The local homeless population totaled 3,160 people on one day earlier this year, according to a new estimate from the Ending Community Homelessness Coalition.

ECHO developed a new methodology for estimating the homeless population on a given day in late January. Using the new method against past years' data, the local nonprofit found that the 2021 estimate was slightly lower—1.1%—than last year's.

Other findings include:

  • A 21.1% decrease in the sheltered homeless population between 2019 and 2021
  • A 20.6% increase in the unsheltered homeless population over the same time period
ECHO attributed the shift from sheltered to unsheltered homelessness to a combination of factors, including reduced shelter capacity at two local shelters.

A new method

ECHO typically conducts an in-person point-in-time count—an annual homeless census—each January. The 2020 point-in-time count was performed on Jan. 25 and found a total of 2,506 homeless people, including 1,574 who were unsheltered. Due to the pandemic, the 2021 PIT Count was canceled.

As an alternative, ECHO developed a new method for estimating a single-day snapshot using its Homeless Management Information System, which tracks individual information and demographics over time. It pulled data from Jan. 28, 2021.

Because of differing methodologies, ECHO warns that this year's estimate and past point-in-time count data should not be compared. "To use an analogy, the differences between this method and the traditional PIT Count method are akin to the differences between visually counting as many cars as possible in Travis County for a few hours on a single day in 2020, pulling DMV records for cars registered in Travis County on a single day in 2021, and comparing the two to determine how the number of cars has changed year to year," the nonprofit explained in a Friday press release.

ECHO plans to use this new method to provide monthly snapshots in addition to the annual PIT Count.

Increased visibility

Although many Austinites feel the homeless population has increased in size over the past year, ECHO points to the data as an indicator that this is unlikely. Instead, the increased visibility of the city's homeless population is likely due to pandemic-related measures, such as the distribution of tents by service providers to encourage homeless people to isolate and CDC guidelines not to disrupt homeless camps, which the city of Austin observed.
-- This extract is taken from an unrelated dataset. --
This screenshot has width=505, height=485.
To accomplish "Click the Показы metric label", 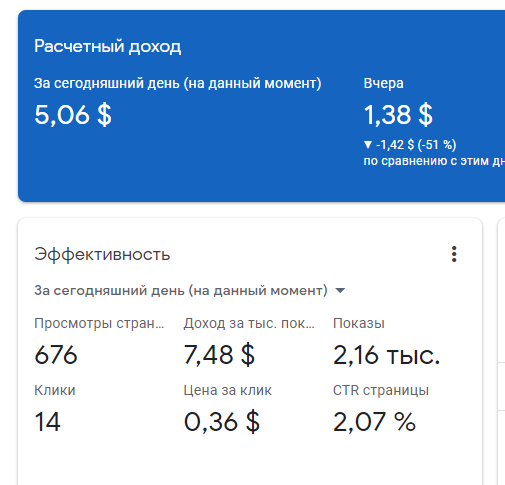I will [x=359, y=324].
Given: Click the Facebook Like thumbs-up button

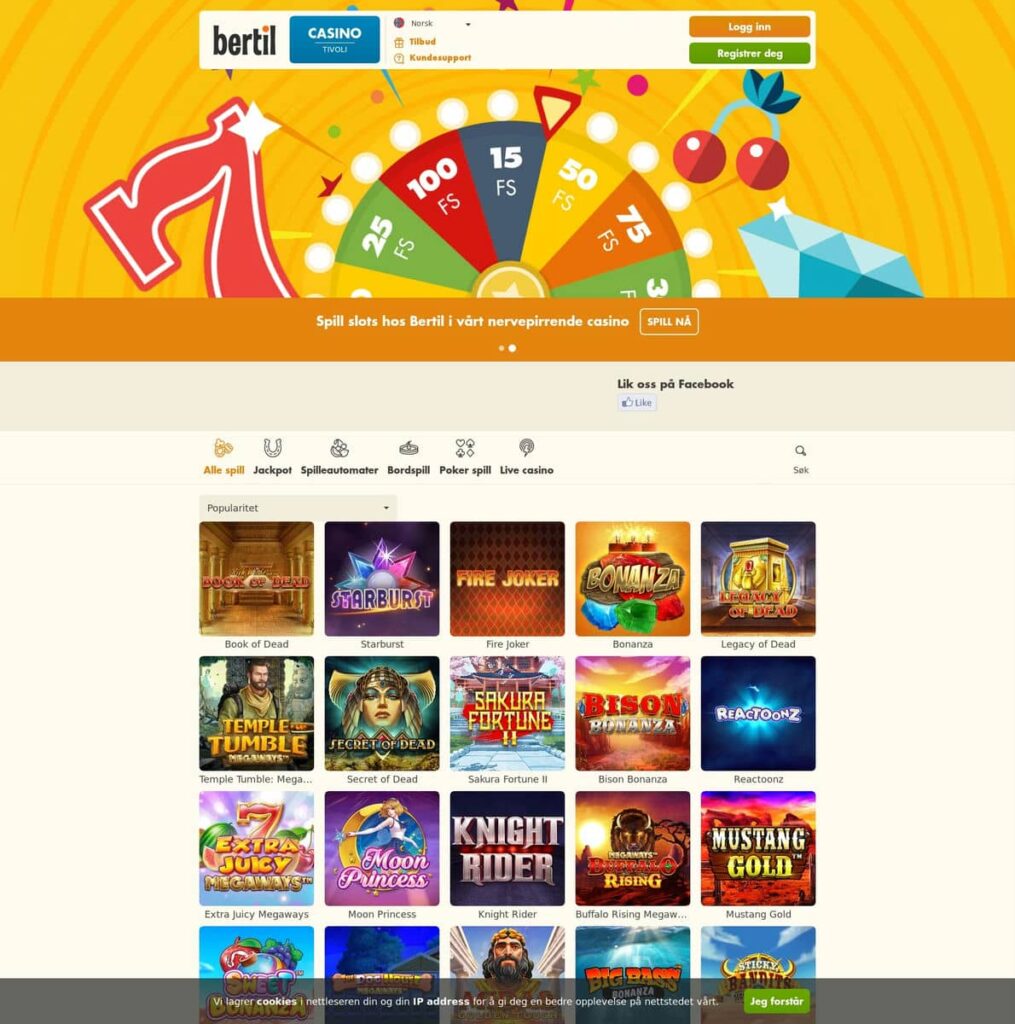Looking at the screenshot, I should (x=637, y=402).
"When taken together, these health and safety measures increase the visibility of homelessness in public places, but our data indicate this visibility is not reflective of a rise in the number of Austinites who are experiencing homelessness," Director of Research and Evaluation Akram Al-Turk said in a statement.

This could soon change, however. "We anticipate a possible delayed rise in homelessness when the eviction moratorium and unemployment benefits end, as rents continue rising, and people feel safer accessing services," Vice President of Quality Assurance Sarah Duzinski said during a Friday press conference.